Та упорхнула, а Елена усадила брата в кресло, налила ему вина.
— Ты прямо из Нимандштайна?
— Почти прямо.
— Я ждала тебя так долго… Чем ты там занимался?
— Так… Переделывал и украшал кое-что. Тебе понравится.
— Ну, а что еще делать там зимой…
— Утопать в смертной скуке. Горский давно уехал, и Ланге укатил в Санкт-Петербург… Правда, эти художники, которых я нанял, оказались весьма занятными собеседниками…
— Тебе понадобились художники?
— Для мозаичной фрески в моей спальне. Смальта, цветное стекло. Да какие художники — скорее, подмастерья, а художником был я сам… Ну, и архитектором немножко. Поистратился, кстати…
— Не беда, — Елена снова нежно поцеловала брата. — Сколько тебе нужно?
— Откуда я знаю? Сколько нужно человеку, чтобы не очень скучно провести остаток зимы…
— Тысяч триста, четыреста?
— Для ровного счета пусть будет полмиллиона.
— Пусть будет, — равнодушно согласилась Елена. — Ты в любой момент сможешь взять еще.
Кордин кивнул, поднялся, взял саквояж и поставил его на стол. Расстегнув замок, он интригующе посмотрел на сестру.
— Что там? — заинтересовалась она.
— Подарок.
Он открыл саквояж и достал оттуда красивую резную шкатулку с четырьмя рубинами по углам крышки. Восхищенная Елена тихо ахнула.
— Это мне?!
Не отвечая, Кордин развел в стороны полы ее халата и погладил сестру по животу. Потом он поцеловал сосок ее обнажившейся груди, набухший, словно бутон розы, и лишь после этого сказал.
— Тебе.
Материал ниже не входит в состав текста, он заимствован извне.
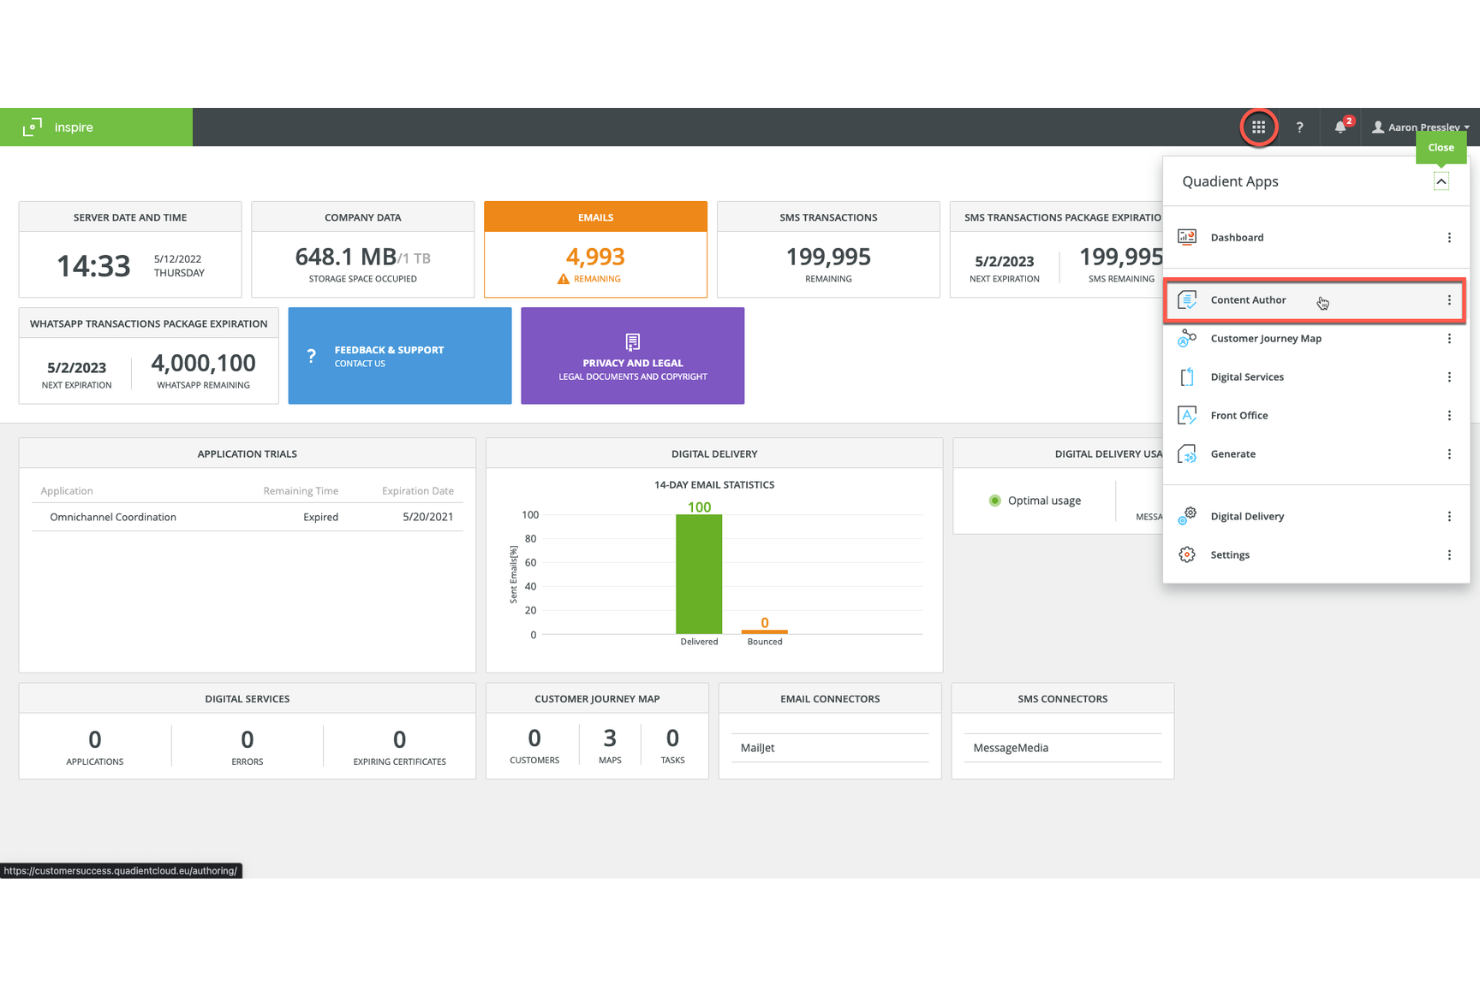Click the green Close button
Viewport: 1480px width, 987px height.
click(x=1440, y=147)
Но я надеюсь, что когда-нибудь эта шкатулка будет принадлежать нашему сыну.
— А если будет дочь? — кокетливо спросила Елена.
— Будет сын, — убежденно ответил Кордин. — Открой шкатулку.
— Там что-то есть?
— Просто открой ее.
Елена откинула крышку шкатулки. На внутренней стороне была укреплена прямоугольная золотая пластина с гравированным на ней четверостишием. Елена прочла вслух.
— «Свет истины в полуденном огне
От глаз людских второй бедой сокрыт.
Он запылает над мечом в окне,
Его шершавый камень отразит».
Она захлопнула шкатулку.
— Какие странные стихи, — сказала она, разглядывая изящную вещицу снаружи. — Они что-нибудь означают?
— Для тебя ничего. Но могут означать для нашего сына.
— Владимир! Ты говоришь загадками.
— Я не могу сказать иначе.
— Это какой-то шифр, да? Ты спрятал что-то, предназначенное для сына, и хочешь, чтобы он это нашел? Но ты сам мог бы отдать ему это… Когда придет время.
— О! Memento homo quia pulvis est… Помни, человек, что ты есть прах. Все мы смертны. Доживу ли я?
— Так или иначе наш сын будет нашим наследником.
— Боюсь… То, о чем идет речь, нельзя указать в обычном завещании.
— Тогда, — произнесла Елена, — оставил бы хоть более ясные указания.
— Более ясные? Нет, нет…
— Но почему?
— Он должен быть готов получить это свое наследство. Может быть, шкатулка и не понадобится. Может быть, я доживу и сам узнаю, готов ли он. Ну, а если не доживу, не узнаю? Но я почти уверен, что если он сумеет разгадать эту надпись… Когда сумеет… Это и будет значить, что он готов.